Records for locating words and elements

========

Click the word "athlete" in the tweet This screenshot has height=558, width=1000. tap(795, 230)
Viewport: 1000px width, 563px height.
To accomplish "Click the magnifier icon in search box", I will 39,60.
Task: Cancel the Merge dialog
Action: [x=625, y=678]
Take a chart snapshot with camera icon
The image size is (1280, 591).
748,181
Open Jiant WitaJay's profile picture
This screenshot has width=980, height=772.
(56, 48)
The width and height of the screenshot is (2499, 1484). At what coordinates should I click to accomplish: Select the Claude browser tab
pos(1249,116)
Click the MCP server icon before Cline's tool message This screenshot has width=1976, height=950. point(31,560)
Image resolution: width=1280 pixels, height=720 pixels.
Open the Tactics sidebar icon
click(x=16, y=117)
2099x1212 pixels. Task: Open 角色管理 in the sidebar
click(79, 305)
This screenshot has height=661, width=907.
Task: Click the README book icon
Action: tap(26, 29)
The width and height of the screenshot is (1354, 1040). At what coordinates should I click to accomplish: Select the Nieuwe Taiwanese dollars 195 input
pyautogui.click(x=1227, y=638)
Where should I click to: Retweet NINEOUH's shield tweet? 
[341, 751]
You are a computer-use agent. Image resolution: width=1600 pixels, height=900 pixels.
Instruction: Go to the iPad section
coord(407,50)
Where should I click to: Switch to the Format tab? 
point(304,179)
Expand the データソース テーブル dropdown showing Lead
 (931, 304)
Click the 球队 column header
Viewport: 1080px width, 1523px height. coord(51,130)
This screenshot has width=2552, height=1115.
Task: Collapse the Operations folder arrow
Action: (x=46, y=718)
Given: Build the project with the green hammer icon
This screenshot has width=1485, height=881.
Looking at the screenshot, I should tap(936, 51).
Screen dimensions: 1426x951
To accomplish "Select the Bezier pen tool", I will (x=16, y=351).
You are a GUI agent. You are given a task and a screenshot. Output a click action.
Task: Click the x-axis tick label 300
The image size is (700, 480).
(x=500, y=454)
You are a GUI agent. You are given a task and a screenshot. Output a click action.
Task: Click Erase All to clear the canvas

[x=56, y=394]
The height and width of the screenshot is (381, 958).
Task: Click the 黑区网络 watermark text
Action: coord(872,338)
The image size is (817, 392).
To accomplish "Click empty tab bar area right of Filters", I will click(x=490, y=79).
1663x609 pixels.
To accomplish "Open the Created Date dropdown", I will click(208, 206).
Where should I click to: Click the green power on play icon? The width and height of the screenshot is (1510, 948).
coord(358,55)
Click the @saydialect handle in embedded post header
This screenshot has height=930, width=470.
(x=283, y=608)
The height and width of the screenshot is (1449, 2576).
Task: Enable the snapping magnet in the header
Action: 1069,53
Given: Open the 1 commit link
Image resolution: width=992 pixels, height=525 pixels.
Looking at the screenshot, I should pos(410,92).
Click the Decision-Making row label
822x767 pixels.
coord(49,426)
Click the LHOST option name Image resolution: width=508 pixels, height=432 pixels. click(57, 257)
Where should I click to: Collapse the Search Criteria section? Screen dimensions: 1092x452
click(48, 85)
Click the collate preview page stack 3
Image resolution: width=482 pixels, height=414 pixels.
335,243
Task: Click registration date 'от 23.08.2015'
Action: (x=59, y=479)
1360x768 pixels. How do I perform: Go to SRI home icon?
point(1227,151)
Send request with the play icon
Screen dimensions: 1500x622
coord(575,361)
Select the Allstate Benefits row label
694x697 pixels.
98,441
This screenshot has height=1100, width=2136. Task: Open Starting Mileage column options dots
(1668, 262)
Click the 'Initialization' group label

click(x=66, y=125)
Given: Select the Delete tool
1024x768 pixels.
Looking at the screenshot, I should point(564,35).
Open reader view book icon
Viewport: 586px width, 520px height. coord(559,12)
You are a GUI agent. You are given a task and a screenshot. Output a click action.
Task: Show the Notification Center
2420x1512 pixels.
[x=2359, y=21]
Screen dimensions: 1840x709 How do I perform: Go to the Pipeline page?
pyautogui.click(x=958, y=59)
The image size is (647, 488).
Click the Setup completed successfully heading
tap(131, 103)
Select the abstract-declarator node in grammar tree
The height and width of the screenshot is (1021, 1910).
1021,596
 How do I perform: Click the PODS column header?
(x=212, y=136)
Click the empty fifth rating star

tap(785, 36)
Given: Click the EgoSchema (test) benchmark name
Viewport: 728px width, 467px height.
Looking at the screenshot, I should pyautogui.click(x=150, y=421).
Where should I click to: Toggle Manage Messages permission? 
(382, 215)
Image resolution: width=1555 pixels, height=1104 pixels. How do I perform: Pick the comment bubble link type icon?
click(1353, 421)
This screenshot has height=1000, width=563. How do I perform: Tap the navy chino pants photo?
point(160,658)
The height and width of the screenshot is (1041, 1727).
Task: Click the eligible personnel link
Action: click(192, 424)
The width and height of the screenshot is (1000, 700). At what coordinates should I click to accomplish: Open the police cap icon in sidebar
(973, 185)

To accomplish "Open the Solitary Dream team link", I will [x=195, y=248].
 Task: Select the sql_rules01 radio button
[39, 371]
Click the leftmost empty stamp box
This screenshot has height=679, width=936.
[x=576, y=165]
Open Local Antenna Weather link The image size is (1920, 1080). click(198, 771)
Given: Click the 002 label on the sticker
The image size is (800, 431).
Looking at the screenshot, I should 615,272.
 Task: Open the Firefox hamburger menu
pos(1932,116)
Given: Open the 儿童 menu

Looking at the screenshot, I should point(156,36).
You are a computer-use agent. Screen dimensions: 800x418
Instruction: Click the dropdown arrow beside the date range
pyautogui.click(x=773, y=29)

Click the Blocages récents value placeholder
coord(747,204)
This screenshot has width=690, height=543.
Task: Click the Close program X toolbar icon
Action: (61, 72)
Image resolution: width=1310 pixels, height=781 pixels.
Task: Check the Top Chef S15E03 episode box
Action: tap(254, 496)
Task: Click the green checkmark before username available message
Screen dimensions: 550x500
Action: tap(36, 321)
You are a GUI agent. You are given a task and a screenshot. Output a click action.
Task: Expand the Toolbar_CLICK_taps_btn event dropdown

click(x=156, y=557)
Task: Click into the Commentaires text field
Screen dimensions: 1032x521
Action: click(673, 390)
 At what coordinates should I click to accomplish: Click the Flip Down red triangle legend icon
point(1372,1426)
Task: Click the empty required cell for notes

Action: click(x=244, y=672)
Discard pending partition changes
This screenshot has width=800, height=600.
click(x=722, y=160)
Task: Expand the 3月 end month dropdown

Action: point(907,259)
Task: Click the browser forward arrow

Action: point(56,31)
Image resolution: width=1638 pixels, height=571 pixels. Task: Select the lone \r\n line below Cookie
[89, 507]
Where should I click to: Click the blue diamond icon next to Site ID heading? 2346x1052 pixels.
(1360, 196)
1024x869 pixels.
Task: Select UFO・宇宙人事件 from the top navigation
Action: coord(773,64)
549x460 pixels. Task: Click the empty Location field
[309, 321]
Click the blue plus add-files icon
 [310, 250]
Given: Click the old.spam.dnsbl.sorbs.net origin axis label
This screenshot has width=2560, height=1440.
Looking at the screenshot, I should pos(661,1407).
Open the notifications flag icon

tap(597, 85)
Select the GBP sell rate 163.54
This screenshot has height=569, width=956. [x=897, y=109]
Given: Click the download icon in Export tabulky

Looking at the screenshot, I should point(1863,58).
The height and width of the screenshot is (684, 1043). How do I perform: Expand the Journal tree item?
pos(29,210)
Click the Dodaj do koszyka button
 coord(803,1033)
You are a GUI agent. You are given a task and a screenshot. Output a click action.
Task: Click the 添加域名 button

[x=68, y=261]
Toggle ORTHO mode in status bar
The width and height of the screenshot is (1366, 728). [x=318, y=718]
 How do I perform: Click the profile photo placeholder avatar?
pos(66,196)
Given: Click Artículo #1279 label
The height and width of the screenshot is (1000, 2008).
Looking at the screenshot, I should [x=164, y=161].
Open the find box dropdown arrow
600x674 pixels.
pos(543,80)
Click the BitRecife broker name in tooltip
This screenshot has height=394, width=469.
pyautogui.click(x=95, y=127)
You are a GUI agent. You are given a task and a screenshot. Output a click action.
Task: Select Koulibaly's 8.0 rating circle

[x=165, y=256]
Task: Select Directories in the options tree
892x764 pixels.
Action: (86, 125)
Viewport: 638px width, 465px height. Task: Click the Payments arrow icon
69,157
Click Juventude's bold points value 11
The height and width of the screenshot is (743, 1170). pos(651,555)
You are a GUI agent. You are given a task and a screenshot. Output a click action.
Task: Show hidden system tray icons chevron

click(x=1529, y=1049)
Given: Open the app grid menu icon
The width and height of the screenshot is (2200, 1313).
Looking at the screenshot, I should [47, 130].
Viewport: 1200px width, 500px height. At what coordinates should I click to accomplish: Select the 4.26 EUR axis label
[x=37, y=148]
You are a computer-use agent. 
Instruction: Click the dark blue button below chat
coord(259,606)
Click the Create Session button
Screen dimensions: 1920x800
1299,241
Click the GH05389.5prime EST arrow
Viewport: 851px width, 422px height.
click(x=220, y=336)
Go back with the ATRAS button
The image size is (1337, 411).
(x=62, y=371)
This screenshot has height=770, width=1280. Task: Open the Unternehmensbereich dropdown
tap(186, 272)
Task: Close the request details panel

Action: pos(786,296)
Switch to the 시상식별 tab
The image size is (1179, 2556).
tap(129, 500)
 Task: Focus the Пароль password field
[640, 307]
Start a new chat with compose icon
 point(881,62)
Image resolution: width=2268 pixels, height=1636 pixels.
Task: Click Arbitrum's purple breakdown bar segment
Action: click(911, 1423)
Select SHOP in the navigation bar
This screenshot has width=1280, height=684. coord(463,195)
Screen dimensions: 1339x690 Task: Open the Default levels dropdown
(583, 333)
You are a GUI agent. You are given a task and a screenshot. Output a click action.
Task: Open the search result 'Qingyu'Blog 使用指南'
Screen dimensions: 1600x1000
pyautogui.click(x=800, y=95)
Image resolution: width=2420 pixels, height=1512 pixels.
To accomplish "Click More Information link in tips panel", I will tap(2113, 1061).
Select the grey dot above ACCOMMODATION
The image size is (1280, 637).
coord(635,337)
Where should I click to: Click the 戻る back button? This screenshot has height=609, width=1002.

========

**Work required:**
Please quote, character for character, only the lines of the entries above that begin at the line containing "549x460 pixels. Task: Click" and stop after the line containing "[x=37, y=148]".

**Final result:**
549x460 pixels. Task: Click the empty Location field
[309, 321]
Click the blue plus add-files icon
 [310, 250]
Given: Click the old.spam.dnsbl.sorbs.net origin axis label
This screenshot has width=2560, height=1440.
Looking at the screenshot, I should pos(661,1407).
Open the notifications flag icon

tap(597, 85)
Select the GBP sell rate 163.54
This screenshot has height=569, width=956. [x=897, y=109]
Given: Click the download icon in Export tabulky

Looking at the screenshot, I should point(1863,58).
The height and width of the screenshot is (684, 1043). How do I perform: Expand the Journal tree item?
pos(29,210)
Click the Dodaj do koszyka button
 coord(803,1033)
You are a GUI agent. You are given a task and a screenshot. Output a click action.
Task: Click the 添加域名 button

[x=68, y=261]
Toggle ORTHO mode in status bar
The width and height of the screenshot is (1366, 728). [x=318, y=718]
 How do I perform: Click the profile photo placeholder avatar?
pos(66,196)
Given: Click Artículo #1279 label
The height and width of the screenshot is (1000, 2008).
Looking at the screenshot, I should [x=164, y=161].
Open the find box dropdown arrow
600x674 pixels.
pos(543,80)
Click the BitRecife broker name in tooltip
This screenshot has height=394, width=469.
pyautogui.click(x=95, y=127)
You are a GUI agent. You are given a task and a screenshot. Output a click action.
Task: Select Koulibaly's 8.0 rating circle

[x=165, y=256]
Task: Select Directories in the options tree
892x764 pixels.
Action: (86, 125)
Viewport: 638px width, 465px height. Task: Click the Payments arrow icon
69,157
Click Juventude's bold points value 11
The height and width of the screenshot is (743, 1170). pos(651,555)
You are a GUI agent. You are given a task and a screenshot. Output a click action.
Task: Show hidden system tray icons chevron

click(x=1529, y=1049)
Given: Open the app grid menu icon
The width and height of the screenshot is (2200, 1313).
Looking at the screenshot, I should [47, 130].
Viewport: 1200px width, 500px height. At what coordinates should I click to accomplish: Select the 4.26 EUR axis label
[x=37, y=148]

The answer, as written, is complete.